* **EXERCISE REQUIREMENTS**
Go over the lines below, and when one contains the word "tool", copy it.

--- DATA EXTRACTS ---

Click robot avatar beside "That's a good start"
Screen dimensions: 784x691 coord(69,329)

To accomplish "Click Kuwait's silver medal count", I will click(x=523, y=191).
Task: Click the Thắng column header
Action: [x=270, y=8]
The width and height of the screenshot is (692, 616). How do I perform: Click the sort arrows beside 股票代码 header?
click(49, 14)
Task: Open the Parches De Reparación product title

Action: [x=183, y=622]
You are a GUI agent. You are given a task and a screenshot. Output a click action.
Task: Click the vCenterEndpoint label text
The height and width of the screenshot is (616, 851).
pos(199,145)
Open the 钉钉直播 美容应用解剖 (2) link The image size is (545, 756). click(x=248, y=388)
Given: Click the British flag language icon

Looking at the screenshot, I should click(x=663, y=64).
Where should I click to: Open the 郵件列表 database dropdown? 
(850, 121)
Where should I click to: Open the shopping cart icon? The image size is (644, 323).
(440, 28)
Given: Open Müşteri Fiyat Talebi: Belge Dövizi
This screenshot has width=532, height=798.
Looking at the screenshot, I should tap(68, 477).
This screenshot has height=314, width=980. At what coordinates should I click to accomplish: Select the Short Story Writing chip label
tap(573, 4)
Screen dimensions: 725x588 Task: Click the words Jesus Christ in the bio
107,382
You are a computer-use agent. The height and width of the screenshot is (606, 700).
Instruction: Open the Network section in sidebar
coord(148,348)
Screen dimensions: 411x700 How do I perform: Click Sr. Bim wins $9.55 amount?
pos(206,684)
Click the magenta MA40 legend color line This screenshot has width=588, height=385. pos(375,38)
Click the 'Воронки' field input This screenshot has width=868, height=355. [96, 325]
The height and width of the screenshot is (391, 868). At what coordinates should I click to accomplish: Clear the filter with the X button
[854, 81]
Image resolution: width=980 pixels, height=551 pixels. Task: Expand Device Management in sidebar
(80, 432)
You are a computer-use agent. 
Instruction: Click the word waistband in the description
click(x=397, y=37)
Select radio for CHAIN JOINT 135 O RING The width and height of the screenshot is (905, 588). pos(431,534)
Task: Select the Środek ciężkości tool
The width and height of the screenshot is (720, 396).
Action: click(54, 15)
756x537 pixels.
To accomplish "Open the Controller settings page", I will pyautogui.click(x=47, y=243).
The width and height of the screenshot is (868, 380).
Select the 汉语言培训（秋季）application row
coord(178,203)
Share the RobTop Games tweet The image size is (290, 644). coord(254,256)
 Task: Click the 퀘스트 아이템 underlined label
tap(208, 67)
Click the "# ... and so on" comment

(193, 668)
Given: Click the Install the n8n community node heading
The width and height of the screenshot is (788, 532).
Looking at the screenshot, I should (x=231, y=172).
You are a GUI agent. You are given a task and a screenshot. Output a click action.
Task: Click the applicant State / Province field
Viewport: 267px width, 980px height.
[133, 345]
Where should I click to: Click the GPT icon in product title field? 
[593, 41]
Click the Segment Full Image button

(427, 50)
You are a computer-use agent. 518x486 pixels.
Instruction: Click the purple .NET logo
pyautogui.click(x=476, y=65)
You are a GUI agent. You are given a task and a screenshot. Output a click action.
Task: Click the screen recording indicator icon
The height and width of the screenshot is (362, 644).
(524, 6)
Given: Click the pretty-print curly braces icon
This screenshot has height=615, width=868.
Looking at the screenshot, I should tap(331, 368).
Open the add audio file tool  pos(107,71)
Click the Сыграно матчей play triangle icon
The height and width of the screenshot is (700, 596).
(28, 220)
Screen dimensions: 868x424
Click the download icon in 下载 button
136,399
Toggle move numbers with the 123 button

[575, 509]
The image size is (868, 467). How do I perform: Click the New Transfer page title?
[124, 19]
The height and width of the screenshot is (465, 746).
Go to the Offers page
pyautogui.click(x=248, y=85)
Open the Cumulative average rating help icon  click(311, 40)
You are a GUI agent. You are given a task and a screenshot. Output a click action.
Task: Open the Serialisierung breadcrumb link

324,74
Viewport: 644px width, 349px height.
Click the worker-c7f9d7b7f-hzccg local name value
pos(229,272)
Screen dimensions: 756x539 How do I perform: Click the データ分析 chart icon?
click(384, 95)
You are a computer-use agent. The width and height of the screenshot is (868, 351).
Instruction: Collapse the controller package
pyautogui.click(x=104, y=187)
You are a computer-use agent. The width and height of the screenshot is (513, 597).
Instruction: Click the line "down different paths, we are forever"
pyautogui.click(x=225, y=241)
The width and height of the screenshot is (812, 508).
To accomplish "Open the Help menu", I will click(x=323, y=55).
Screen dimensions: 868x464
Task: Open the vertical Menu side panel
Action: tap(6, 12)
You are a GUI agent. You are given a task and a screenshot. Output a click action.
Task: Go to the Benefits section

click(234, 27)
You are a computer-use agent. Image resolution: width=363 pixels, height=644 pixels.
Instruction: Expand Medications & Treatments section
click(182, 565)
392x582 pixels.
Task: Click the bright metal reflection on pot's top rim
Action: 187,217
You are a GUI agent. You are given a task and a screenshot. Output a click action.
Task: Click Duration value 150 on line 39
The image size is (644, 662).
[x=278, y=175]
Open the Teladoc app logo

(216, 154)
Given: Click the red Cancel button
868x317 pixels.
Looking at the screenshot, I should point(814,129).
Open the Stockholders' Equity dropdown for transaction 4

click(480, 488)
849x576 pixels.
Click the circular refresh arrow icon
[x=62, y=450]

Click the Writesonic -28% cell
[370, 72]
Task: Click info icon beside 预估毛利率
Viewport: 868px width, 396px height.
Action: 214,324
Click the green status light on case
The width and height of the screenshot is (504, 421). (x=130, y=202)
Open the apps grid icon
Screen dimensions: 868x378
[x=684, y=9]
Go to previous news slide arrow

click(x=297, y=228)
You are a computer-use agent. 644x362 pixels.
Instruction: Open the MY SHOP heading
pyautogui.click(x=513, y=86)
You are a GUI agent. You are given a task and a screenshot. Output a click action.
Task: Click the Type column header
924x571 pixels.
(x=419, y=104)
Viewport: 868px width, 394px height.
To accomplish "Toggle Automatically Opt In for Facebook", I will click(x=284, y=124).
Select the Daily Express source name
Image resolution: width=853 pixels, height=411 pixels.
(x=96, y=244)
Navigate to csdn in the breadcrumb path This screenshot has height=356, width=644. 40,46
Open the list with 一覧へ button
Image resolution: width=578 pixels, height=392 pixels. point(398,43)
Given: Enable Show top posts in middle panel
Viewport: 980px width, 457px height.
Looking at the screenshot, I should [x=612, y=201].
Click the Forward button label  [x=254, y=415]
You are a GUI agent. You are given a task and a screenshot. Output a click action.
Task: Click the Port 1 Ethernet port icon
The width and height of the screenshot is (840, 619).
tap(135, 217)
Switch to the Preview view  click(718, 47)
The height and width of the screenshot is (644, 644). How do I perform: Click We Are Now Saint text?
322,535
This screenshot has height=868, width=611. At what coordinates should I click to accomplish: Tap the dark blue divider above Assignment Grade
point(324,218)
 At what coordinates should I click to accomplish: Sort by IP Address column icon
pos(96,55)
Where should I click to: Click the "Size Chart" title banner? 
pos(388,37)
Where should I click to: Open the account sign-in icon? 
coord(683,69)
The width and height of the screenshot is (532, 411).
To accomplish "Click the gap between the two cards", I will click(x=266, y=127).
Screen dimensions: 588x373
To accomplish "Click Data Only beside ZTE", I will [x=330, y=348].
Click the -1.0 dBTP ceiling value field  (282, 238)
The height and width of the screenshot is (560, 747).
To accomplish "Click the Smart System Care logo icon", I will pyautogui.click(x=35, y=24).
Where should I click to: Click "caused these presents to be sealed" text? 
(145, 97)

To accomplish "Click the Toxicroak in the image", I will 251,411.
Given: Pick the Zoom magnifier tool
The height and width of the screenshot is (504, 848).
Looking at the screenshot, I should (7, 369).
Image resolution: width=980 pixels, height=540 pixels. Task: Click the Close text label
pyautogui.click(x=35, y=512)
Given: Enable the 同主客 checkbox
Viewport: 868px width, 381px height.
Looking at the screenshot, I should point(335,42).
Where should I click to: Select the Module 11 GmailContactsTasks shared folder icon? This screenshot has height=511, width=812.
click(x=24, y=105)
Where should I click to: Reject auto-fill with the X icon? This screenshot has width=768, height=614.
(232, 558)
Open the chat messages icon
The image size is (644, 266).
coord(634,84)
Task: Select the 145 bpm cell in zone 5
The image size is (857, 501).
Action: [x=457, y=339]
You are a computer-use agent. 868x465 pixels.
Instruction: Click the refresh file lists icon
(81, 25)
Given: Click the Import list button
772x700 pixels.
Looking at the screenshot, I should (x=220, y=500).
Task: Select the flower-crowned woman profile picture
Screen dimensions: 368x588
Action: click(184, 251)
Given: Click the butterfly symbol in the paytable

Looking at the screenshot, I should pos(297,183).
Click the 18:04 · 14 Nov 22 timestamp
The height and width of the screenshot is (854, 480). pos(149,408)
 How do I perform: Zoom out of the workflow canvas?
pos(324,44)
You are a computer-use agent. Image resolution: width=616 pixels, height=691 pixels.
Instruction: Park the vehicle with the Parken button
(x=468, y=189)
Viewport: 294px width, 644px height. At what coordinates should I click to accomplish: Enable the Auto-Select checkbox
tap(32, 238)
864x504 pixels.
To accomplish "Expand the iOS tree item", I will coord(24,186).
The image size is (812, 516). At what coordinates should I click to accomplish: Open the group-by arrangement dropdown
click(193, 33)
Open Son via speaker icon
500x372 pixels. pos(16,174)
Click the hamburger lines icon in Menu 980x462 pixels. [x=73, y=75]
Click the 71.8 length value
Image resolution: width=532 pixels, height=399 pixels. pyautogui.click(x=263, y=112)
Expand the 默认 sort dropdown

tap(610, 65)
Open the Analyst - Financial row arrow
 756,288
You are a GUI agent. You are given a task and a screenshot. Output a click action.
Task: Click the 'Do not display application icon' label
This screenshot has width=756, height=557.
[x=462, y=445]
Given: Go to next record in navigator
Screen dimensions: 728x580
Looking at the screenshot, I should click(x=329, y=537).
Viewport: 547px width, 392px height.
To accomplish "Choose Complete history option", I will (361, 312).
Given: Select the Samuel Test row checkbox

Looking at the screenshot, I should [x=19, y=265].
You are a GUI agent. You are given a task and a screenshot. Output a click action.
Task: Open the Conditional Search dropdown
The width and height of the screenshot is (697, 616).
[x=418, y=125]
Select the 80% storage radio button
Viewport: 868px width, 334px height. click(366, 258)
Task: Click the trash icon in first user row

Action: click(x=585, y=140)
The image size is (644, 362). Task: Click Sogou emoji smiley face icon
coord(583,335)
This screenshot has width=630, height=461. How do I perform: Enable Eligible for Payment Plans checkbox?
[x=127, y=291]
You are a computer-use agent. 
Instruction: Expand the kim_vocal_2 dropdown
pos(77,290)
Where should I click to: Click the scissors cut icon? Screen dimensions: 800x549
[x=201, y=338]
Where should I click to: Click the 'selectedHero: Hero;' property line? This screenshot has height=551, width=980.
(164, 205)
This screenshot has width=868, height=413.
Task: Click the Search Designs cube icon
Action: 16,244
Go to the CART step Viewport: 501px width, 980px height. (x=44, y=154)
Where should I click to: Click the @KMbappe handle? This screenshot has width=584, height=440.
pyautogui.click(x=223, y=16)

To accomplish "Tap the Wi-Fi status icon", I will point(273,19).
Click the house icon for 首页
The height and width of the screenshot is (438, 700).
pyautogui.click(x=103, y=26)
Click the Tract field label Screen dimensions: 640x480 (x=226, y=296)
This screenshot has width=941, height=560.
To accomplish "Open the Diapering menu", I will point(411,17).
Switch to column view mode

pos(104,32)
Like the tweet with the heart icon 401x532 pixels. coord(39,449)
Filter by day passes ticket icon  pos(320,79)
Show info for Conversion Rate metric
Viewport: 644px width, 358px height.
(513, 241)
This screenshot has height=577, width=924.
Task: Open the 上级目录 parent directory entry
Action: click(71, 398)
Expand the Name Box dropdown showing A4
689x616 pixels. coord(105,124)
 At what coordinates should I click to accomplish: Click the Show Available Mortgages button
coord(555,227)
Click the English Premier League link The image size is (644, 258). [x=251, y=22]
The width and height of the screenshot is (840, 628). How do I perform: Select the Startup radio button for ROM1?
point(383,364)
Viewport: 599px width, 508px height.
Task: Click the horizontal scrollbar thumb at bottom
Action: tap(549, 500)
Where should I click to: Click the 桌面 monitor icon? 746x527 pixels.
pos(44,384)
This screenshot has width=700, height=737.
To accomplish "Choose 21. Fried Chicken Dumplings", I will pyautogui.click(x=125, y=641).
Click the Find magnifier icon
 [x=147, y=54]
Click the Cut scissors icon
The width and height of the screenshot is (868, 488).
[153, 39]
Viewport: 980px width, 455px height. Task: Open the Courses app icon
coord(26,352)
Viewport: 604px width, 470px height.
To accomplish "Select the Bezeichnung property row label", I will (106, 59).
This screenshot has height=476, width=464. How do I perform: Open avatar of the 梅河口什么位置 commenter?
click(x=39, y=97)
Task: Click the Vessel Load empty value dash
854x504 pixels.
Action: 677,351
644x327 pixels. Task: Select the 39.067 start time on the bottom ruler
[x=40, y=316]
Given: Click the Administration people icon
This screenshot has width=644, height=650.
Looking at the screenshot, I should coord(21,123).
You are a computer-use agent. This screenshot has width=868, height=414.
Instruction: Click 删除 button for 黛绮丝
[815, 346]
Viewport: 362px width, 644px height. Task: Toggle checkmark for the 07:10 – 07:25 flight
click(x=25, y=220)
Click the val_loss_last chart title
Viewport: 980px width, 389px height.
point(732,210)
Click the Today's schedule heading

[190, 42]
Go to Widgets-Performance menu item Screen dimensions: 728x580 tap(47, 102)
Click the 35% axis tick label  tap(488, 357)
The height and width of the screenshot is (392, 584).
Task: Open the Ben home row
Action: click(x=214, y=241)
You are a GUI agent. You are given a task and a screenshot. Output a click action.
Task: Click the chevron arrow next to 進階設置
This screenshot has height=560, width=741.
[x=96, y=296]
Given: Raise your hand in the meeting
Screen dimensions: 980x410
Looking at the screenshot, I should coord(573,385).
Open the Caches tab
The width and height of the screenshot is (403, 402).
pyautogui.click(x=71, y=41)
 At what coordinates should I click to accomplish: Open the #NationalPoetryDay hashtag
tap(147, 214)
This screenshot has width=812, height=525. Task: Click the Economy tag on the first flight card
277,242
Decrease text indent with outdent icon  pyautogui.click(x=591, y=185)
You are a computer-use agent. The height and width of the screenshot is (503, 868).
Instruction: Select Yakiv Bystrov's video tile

---

* **ANSWER SECTION**
Task: Select the Środek ciężkości tool
Open the add audio file tool  pos(107,71)
Given: Pick the Zoom magnifier tool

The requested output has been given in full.